Why was the DataLab created?
The answer lies in the current context: the development of Open Science, the decision to make research data more widely available (in accordance with France’s Plan National pour la Science Ouverte or national open science plan), and the growth of “open data.” Data are now being put on open or adapted access quite quickly, so they need to be top quality: accurate, complete, consistent, well documented; their sources have to be traceable and accessibility has to comply with personal data protection regulations. It is important for a research institute such as INED to know and assess the existing available data and to contribute to the dissemination of accurate and reliable data for social science research. The DataLab was created to meet these challenges using the solid experience in this area already acquired at the Institute. Such an established structure ensures that INED databases are developed and regularly updated in close liaison with the researchers who are most directly involved in creating and using them. Moreover, this structure is an “institutional” interlocutor for similar ones already operating in other European demographic research institutes, like the DataLab of the Max Planck Institute for Demographic Research or MPIDR, with which INED co-manages some databases.

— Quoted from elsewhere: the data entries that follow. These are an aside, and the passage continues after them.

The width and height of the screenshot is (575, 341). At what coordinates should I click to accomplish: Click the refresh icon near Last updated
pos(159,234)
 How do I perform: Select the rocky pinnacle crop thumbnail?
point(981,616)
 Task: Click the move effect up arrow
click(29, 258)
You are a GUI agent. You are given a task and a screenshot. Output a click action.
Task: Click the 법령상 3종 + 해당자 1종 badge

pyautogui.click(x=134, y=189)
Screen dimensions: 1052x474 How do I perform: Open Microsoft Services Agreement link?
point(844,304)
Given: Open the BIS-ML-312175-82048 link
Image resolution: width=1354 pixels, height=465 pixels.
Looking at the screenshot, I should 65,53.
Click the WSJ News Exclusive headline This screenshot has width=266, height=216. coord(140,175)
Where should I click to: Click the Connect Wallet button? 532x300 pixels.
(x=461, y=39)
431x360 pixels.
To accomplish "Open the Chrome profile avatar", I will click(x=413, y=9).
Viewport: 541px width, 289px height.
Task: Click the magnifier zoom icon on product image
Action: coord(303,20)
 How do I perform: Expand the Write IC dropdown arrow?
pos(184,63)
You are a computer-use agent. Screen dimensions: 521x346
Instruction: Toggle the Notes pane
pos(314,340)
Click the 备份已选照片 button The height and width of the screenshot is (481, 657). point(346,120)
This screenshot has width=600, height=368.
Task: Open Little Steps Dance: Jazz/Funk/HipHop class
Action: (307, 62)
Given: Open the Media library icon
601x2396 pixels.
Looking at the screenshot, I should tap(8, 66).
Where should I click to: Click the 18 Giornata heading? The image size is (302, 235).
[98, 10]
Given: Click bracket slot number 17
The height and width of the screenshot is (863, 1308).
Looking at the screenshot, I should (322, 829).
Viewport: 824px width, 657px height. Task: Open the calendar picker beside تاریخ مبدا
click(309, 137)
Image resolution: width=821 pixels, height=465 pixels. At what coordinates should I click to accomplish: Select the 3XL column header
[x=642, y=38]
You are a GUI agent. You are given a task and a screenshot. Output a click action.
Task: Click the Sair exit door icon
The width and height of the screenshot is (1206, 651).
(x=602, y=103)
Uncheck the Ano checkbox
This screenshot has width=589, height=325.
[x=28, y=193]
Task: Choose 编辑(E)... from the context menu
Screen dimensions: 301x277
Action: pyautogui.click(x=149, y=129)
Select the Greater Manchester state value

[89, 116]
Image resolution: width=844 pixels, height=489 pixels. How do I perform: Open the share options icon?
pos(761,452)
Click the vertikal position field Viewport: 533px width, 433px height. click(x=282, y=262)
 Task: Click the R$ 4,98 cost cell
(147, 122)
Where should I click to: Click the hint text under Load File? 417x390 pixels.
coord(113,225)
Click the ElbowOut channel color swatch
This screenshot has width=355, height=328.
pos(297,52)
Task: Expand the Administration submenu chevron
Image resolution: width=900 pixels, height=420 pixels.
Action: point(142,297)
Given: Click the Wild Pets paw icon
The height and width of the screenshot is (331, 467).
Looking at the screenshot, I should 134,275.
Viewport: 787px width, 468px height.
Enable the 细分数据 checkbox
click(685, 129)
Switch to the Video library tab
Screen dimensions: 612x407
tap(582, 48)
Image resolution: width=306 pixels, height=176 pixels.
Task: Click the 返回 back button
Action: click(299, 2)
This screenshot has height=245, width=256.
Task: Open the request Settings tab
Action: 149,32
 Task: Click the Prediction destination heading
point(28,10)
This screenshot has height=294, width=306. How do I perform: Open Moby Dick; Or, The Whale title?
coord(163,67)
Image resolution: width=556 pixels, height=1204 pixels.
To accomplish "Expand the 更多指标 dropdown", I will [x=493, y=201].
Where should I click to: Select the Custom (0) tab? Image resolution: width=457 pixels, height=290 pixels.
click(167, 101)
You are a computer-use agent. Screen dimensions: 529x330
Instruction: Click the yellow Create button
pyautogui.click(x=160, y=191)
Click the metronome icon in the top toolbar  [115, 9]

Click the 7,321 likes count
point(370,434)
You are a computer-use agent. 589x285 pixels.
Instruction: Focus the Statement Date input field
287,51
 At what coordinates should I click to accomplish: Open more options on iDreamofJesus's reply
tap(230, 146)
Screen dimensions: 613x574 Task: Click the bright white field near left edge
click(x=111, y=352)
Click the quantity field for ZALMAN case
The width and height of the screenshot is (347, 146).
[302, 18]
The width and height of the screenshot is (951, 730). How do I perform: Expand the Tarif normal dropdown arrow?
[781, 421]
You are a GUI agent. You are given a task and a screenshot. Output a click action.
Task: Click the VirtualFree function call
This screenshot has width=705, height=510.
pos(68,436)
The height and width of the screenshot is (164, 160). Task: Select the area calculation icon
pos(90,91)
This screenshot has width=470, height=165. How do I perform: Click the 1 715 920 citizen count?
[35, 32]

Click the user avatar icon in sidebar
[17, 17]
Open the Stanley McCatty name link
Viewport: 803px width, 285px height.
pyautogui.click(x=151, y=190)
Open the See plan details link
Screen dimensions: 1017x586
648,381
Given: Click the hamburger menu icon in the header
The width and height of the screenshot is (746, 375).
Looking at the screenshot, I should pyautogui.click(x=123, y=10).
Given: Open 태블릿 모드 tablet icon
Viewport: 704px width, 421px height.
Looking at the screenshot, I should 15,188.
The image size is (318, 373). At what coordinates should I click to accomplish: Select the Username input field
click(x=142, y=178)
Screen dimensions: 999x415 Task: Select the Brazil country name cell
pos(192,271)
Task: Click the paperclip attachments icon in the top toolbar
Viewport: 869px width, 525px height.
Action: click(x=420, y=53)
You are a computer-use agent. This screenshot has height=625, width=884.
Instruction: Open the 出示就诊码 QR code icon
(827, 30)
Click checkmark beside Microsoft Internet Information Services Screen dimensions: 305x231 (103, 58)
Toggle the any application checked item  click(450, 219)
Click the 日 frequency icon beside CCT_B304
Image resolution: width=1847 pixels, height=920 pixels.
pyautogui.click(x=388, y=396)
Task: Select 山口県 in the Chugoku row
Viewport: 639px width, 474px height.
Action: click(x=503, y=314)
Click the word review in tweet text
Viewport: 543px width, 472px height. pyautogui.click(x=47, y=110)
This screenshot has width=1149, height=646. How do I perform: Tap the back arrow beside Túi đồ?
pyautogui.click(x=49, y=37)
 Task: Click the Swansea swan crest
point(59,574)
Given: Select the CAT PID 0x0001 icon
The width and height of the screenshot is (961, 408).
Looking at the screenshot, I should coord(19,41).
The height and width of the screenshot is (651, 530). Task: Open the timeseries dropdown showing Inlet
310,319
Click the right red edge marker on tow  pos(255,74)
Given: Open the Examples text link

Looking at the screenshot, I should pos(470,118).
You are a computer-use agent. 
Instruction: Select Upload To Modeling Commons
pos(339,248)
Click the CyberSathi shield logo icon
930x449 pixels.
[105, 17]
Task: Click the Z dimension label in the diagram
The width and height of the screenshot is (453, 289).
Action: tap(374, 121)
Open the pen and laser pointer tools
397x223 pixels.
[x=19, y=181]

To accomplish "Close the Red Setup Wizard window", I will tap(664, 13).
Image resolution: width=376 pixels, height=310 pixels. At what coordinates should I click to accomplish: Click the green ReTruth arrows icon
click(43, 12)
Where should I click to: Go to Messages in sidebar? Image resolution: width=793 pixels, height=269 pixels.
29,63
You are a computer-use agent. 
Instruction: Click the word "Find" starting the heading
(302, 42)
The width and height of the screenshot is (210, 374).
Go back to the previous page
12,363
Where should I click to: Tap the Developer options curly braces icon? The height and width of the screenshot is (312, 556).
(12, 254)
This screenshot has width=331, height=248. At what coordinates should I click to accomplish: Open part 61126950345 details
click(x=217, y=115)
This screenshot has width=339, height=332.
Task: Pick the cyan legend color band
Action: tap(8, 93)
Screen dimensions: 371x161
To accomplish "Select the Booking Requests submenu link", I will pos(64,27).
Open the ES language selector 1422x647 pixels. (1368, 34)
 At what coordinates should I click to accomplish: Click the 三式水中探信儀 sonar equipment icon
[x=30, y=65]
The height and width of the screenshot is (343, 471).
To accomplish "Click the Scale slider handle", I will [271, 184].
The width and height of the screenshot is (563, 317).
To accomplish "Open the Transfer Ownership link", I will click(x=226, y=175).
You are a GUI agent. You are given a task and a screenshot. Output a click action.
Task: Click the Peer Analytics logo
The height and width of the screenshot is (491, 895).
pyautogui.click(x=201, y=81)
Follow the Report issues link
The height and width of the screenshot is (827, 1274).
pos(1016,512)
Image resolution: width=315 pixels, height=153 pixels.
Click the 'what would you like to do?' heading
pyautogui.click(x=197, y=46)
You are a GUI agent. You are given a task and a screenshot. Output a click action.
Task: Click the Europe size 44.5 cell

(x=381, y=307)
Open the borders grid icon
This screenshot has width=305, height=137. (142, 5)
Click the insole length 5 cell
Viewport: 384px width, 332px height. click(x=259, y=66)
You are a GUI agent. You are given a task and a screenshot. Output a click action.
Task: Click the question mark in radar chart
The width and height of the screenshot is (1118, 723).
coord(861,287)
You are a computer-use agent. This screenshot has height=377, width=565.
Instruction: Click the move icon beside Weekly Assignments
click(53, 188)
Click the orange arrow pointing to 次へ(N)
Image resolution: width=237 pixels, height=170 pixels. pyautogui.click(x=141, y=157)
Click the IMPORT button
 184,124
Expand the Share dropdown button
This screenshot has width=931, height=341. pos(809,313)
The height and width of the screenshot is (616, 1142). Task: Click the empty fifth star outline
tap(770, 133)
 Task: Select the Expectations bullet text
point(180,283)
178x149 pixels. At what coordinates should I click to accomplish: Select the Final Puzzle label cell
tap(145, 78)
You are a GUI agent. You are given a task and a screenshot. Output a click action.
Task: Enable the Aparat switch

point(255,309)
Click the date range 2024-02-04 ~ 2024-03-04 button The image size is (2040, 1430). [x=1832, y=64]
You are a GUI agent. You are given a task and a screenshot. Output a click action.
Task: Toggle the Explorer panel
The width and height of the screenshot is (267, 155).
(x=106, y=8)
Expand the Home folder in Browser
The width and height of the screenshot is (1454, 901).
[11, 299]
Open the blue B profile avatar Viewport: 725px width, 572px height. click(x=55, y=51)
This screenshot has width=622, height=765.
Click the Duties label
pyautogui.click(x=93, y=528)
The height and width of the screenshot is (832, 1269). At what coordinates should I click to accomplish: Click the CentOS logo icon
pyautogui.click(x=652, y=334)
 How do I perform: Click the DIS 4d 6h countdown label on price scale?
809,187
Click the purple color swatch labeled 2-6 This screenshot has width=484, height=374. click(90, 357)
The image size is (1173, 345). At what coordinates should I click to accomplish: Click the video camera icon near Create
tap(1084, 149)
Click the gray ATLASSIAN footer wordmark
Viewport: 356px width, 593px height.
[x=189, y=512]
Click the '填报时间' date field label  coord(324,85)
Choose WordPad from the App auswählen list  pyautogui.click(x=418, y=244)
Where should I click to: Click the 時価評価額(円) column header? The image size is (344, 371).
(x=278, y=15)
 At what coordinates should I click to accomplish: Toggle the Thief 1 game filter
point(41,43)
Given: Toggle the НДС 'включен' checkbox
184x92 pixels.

What databases does INED’s DataLab manage?
The data made available by our DataLab are from surveys conducted by INED, usually in collaboration with other organizations, such as INSEE. These are questionnaire-based surveys that deal with such questions as migration trajectories, couple and partnering trajectories, fertility, contraception, family relations, employer-employee relations. The surveys and their data can be consulted through our DataLab-managed online catalogue. And the INED DataLab is also currently managing the online GGP survey catalogue.
In addition to the surveys themselves, the DataLab also manages demographic and contextual databases, most of them developed thanks to INED’s various international collaborations. These databases cover a considerable number of European countries; some of them are at the world scale. They group together multiple indicators, most in the field of demography but some in sociology, economics and political science, and are used by researchers studying surveys to discover the environment and context in which respondents act or acted, or in teaching socio-demographic trend analysis. For a list of the databases in question, see here.
What are the procedures for accessing these databases?
The demographic and contextual databases managed by the DataLab are on open access online. The survey data are available to the scientific community only (including students) for research purposes, following a procedure using the Quetelet PROGEDO Diffusion portal application and detailed here.